Inside, the GV80 coddles with opulence and style. Materials are beyond reproach give the price point and the layout is both classic and modern -- especially in Prestige trim. Overall décor is decidedly upscale and the design is modern and flowing. Materials are class and price appropriate. Although, some touches, like the rotary shifter and awkward steering wheel, favor form over function. Still, you'd be hard pressed to find nicer materials in much more expensive competition.
The front seats have ample padding and support and are very comfortable on long trips. Head and leg room are generous. The driving position is near perfect and outward visibility excellent. Second-row passengers are treated like royalty with comfy seats and ample head and leg room. The cramped third-row seat is only offered in the 3.5T model, which is probably for the best as it's difficult to access lacks proper adult head and leg room. Available soft-close doors and rear window shades provide an upscale touch that helps impart a feeling of luxury.

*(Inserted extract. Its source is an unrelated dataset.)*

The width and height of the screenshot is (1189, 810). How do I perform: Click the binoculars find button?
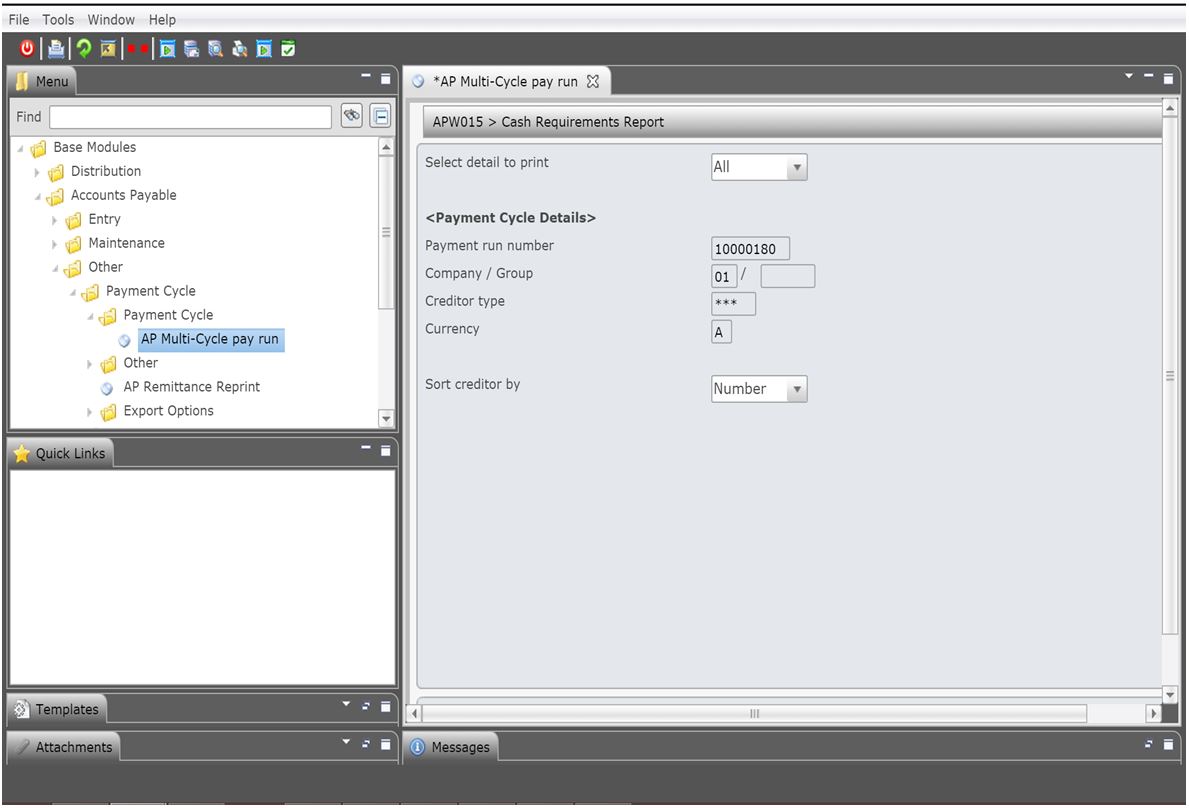[351, 116]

On the tech and safety front, the GV80 comes loaded for battle. Just about every safety feature is offered and there are plenty of neat gadgets to keep passengers busy all day. But not all is golden. The rotary shifter is a bit awkward to use and placed immediately adjacent to a jog dial for the infotainment system. The jog dial makes sense as the touchscreen is a bit of a reach for the driver, but operation is far from intuitive and since it is so close to the similar shifter, there's a hesitancy each time you go to change the radio station. That's a shame because all of the other controls are perfectly placed and the overall operation of the infotainment system is quite good, even if the Android Auto/Apple Car Play integration isn't the best. One unique parlor trick is the available 3D digital instrument cluster. This feature mimics the look of traditional analog gauges to the point that you'd be hard pressed to notice the difference.

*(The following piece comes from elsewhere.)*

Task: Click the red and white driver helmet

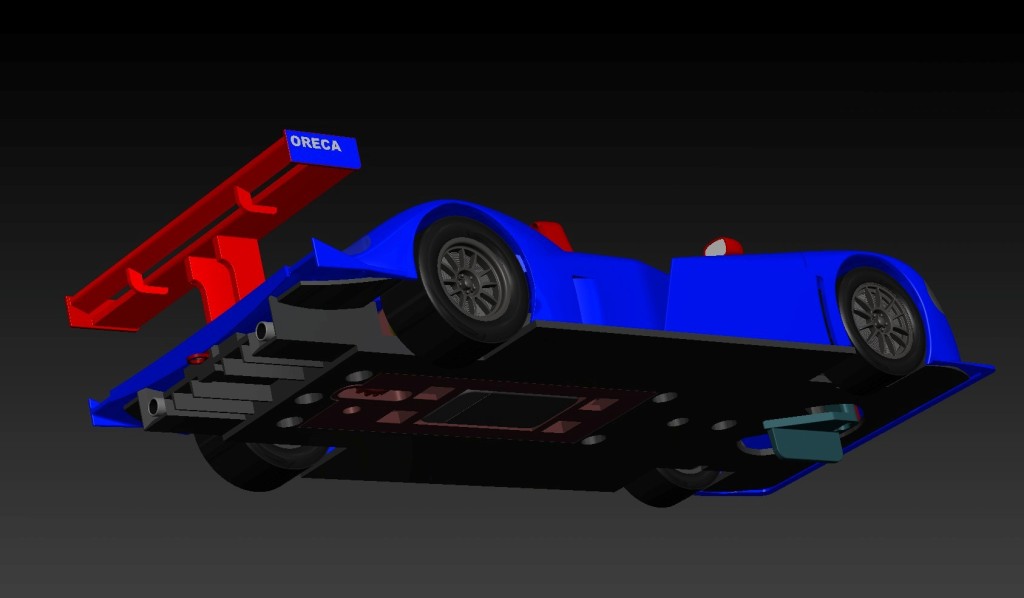Action: point(724,246)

With a maximum capacity of 84 cubic feet, the GV80 sports a massive cargo hold. However, if you need to use the rear seat there's a scant 12 cubic feet of space. In 5-passenger models, GV80 offers 34 cubic feet of storage space behind the seats. The power liftgate opens wide and the load floor is flat. Interior storage is good with a deep cubby in the center console, large cup holders and a butterfly cover for the console bin. Plus, there are large map pockets and a deep glove box.
Bottom Line - As Genesis' first foray into the crossover game, the GV80 is amazing. Its flaws are few and strengths are plenty. Add in the competitive pricing and you have a recipe for success. If nothing else, BMW, Mercedes-Benz and the other luxury players will be forced to hold the line on prices moving forward. Buyers might want to avoid the taxed base engine -- especially when opting for all-wheel-drive.